= GIVEN TEXT =
============

# Warning re Gas Networks Ireland [GNI] Meter replacement programme.



## Branz (28 Sep 2015)

First I heard was an undated letter addressed to resident saying meter needs replacing and full access to house would be required afterwards. Pls reply within 10 days of (undated) letter 
Replied by email, giving a mobile number.

Was  on way home from airport this am when our son rang to say that there was a guy at door wanting access re gas meter. Son said not on his watch, he would phone me.
When I got home about 10 mins later meter, which is outside, was replaced and he was waiting for access to check the appliances.

After he had gone, I get this email from GNI

_Dear  [my  Christian name]

Thank you for your e-mail in relation to our Meter Replacement Programme. 

All meters manufactured more than 20 years ago are being replaced with new digital meters.

============

= ITEMS =
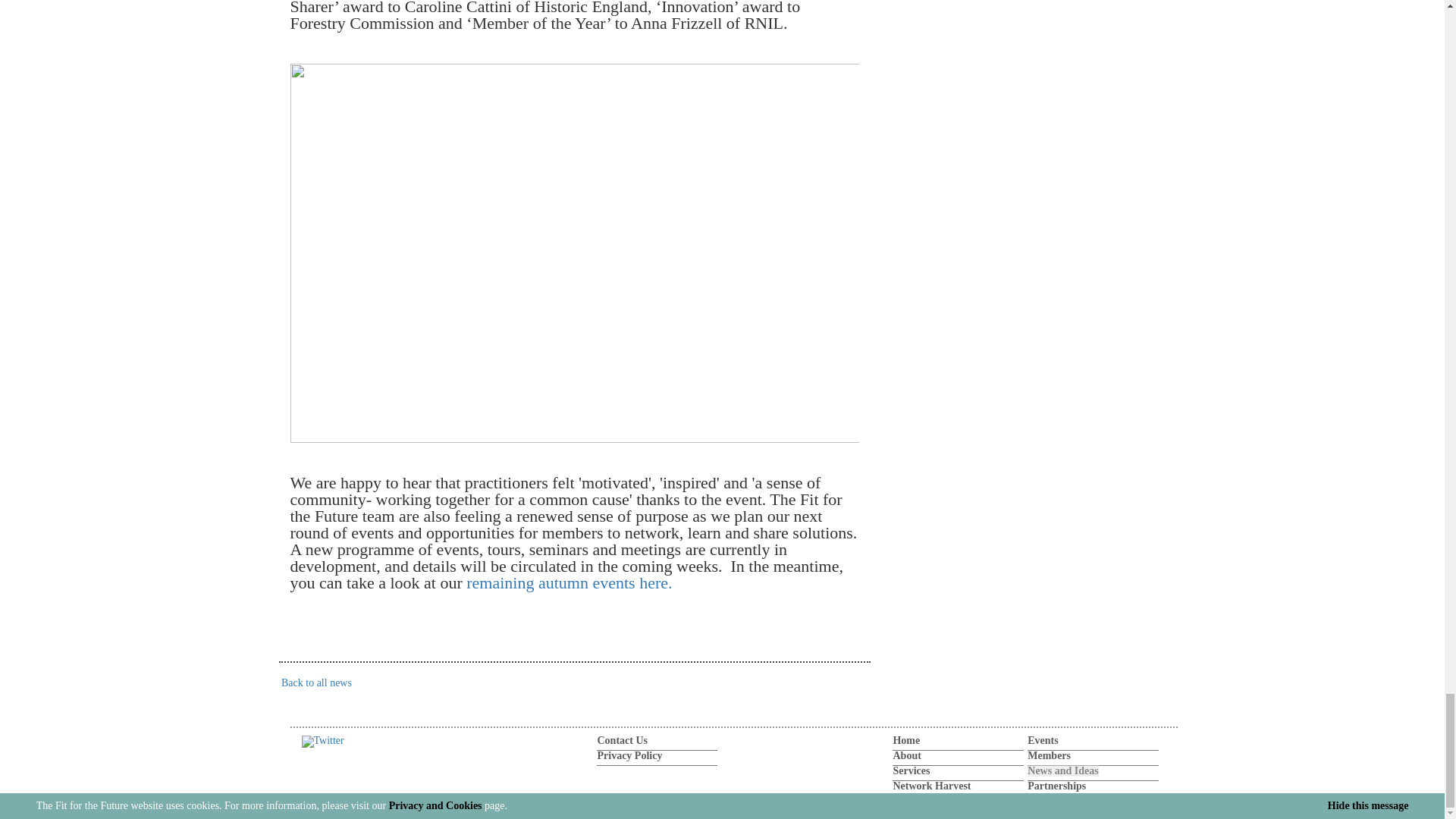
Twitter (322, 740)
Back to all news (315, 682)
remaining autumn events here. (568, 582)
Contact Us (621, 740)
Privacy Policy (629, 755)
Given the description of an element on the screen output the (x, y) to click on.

============

= PROBLEMS =
(A) Answer the following from the gas meter replacement post, marking each answer with its letter.
(i) Within how many days did the undated letter ask for a reply?
(ii) Where is the writer's gas meter located?
(iii) According to the email from GNI, which meters are being replaced?
(B) Render this sentence from the gas meter replacement post in Spanish: "All meters manufactured more than 20 years ago are being replaced with new digital meters."
(C) Write what comes next in the gas meter replacement post, picking up after its last sentence.

= ANSWERS FOR THIS EXERCISE =
(A)
(i) Within 10 days.
(ii) Outside the house.
(iii) All meters manufactured more than 20 years ago.

(B) Todos los medidores fabricados hace más de 20 años se están reemplazando por nuevos medidores digitales.

(C)
As part of this mandatory meter replacement programme we will require access to your property to replace the meter and carry out a free safety inspection.
Our appointments are Monday to Friday between 8am and 1pm or between 1pm and 5pm.  Please advise us of a suitable day and which appointment slot suits you best and I will set up an appointment for you.
_
*Should you have any further queries please do not hesitate to contact me.*
_

*Aisling O' Carroll *| Customer Service Representative

_
*Gas Networks Ireland*

_*T*1850 427 737 (Monday to Friday 8am-8pm, Saturday 9am-5.30pm)

*E*info@gasnetworks.ie_

_gasnetworks.ie |Find us on Twitter_

I asked the guy on the way out how was he getting appointments: has none, just a van full of meters and a "list" which is uses to ring door bells.

The van has a stick on label for Balfour Beatty working for GNI

The scope for old folk, widows, widowers etc being scammed here for full house access is truly frightening, hence this post.

I rang the regulator who said unless I file a formal complaint with GNI first and work through their complaints process they can do nothing....


----------



## Leo (28 Sep 2015)

Would be a bit of a worry if they were taking this approach alright. Unannounced calls like this, especially where using external contractors really doesn't help vulnerable members of the public determine genuine callers from the bogus ones doing the rounds.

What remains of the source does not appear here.